What you are asked to do: Copy the closing run of lines, from the one with "1321x896 pixels. How" through the last line of the listing, exactly and without any pictures.

####################

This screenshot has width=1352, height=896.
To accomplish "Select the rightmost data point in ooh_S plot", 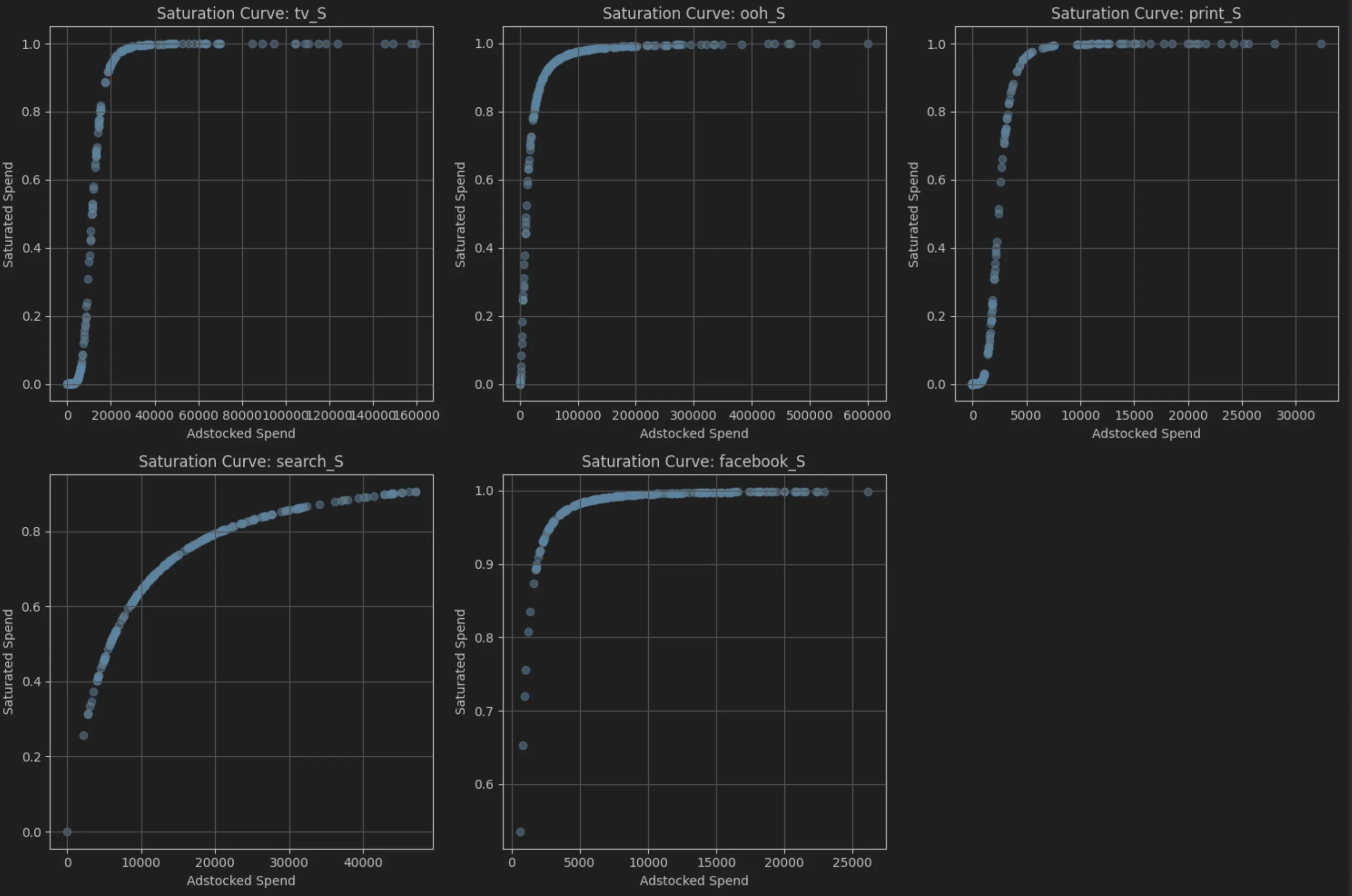I will 868,44.
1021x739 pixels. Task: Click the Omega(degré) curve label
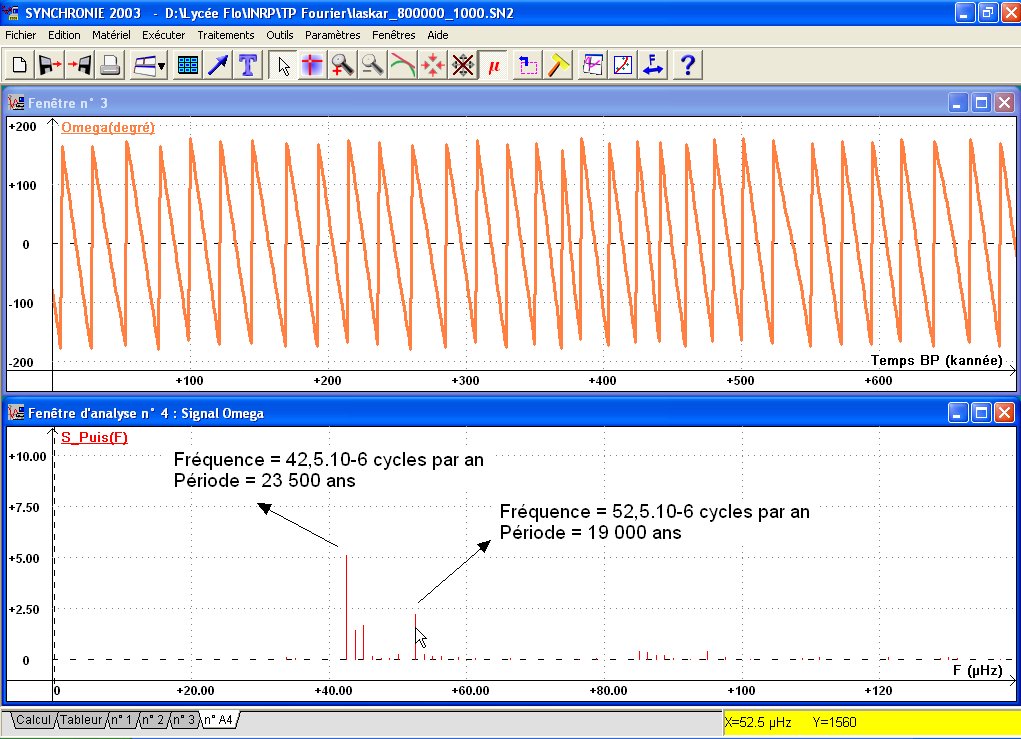(108, 128)
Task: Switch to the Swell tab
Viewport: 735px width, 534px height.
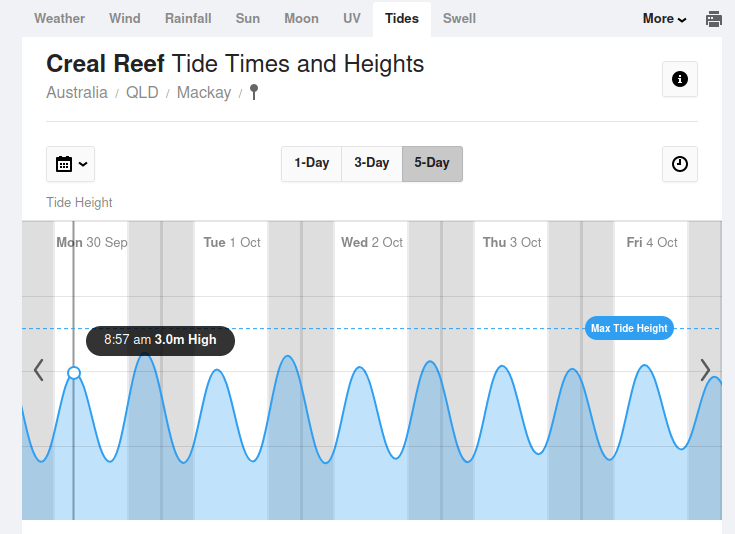Action: [x=459, y=18]
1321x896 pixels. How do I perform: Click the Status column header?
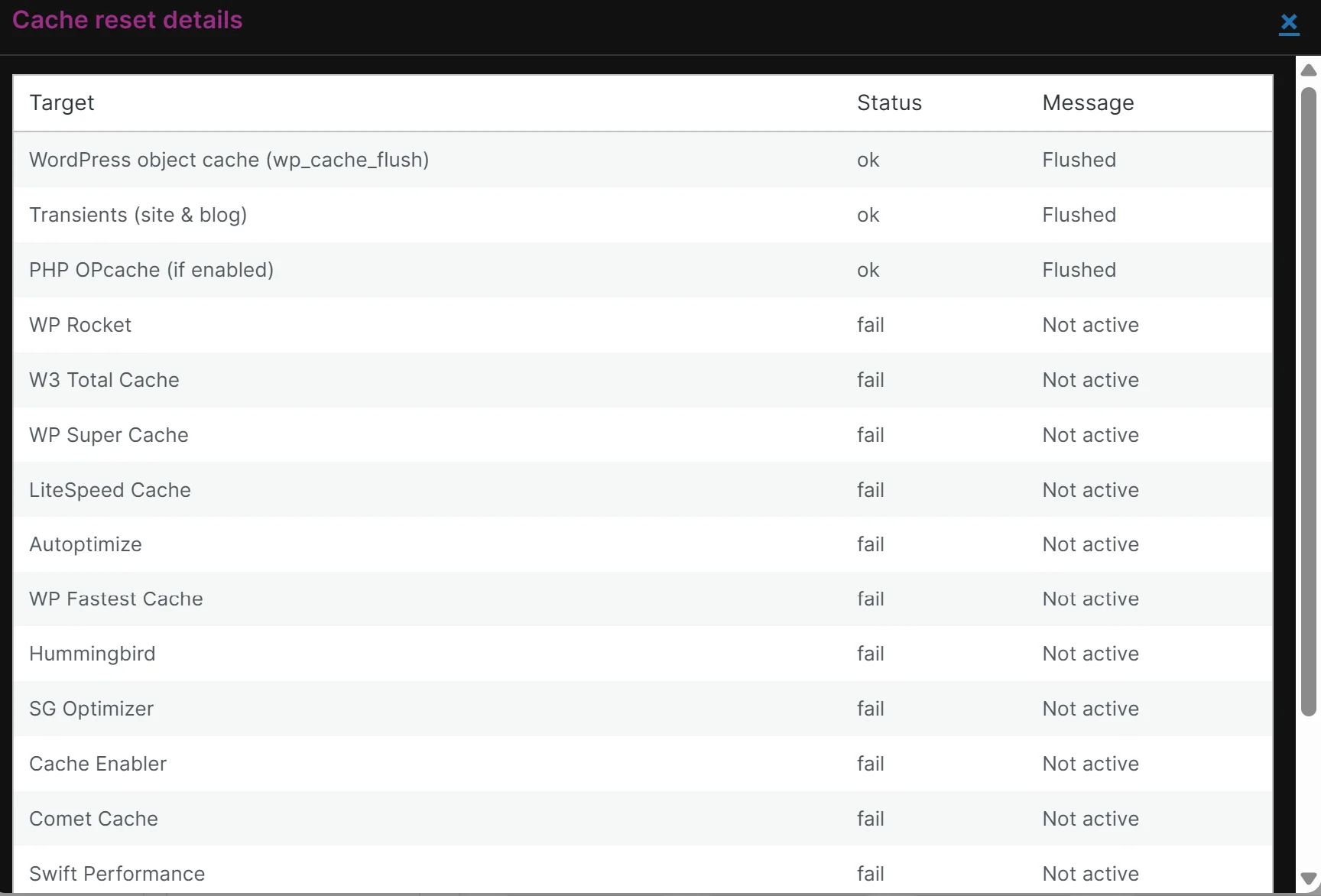tap(889, 103)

####################

Expected output:
1321x896 pixels. How do I perform: Click the Status column header?
tap(889, 103)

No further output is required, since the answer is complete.